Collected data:
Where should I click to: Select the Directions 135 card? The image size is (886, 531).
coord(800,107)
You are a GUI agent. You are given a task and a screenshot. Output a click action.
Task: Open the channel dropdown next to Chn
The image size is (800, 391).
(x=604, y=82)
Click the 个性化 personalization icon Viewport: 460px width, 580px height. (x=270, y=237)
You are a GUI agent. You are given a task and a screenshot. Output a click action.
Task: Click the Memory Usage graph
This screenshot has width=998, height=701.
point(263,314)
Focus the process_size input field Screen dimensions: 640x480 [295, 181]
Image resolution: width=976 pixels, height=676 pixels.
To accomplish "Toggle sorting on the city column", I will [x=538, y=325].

**Required action:**
Your answer must be the lines from the one with "Task: Click the Memory Usage graph" through the last line of the data, repeated exactly and with nothing else.

**Output of the task:**
Task: Click the Memory Usage graph
This screenshot has width=998, height=701.
point(263,314)
Focus the process_size input field Screen dimensions: 640x480 [295, 181]
Image resolution: width=976 pixels, height=676 pixels.
To accomplish "Toggle sorting on the city column", I will [x=538, y=325].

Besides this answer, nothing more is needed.